Data for locating words and elements
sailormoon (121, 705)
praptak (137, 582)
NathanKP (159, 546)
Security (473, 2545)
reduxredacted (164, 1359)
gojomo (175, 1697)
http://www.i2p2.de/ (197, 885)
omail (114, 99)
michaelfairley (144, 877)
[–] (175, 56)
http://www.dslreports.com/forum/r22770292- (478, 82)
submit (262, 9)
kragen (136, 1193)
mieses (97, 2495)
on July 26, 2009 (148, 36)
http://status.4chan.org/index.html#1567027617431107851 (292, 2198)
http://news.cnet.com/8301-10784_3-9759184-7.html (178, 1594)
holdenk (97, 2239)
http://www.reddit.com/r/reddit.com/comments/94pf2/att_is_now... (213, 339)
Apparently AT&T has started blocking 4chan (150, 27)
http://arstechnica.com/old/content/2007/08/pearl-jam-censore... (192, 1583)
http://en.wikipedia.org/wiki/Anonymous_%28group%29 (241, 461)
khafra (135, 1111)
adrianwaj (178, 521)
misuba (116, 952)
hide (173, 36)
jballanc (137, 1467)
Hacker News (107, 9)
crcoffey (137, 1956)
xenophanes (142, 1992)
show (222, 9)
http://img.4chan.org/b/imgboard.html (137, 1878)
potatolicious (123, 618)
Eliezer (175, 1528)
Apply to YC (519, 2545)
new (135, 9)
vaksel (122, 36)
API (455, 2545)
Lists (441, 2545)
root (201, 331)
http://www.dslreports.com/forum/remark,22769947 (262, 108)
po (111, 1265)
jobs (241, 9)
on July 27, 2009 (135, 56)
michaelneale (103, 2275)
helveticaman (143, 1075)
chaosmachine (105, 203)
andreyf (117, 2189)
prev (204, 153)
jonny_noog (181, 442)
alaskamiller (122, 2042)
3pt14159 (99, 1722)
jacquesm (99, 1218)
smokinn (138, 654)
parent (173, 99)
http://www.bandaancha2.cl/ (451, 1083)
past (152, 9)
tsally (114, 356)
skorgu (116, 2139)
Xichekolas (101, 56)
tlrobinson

* **CHALLENGE**: Show each line of the records that contains the string "dslreports". Uppercase and lowercase letters must match.

* **WRITTEN ANSWER**:
http://www.dslreports.com/forum/r22770292- (478, 82)
http://www.dslreports.com/forum/remark,22769947 (262, 108)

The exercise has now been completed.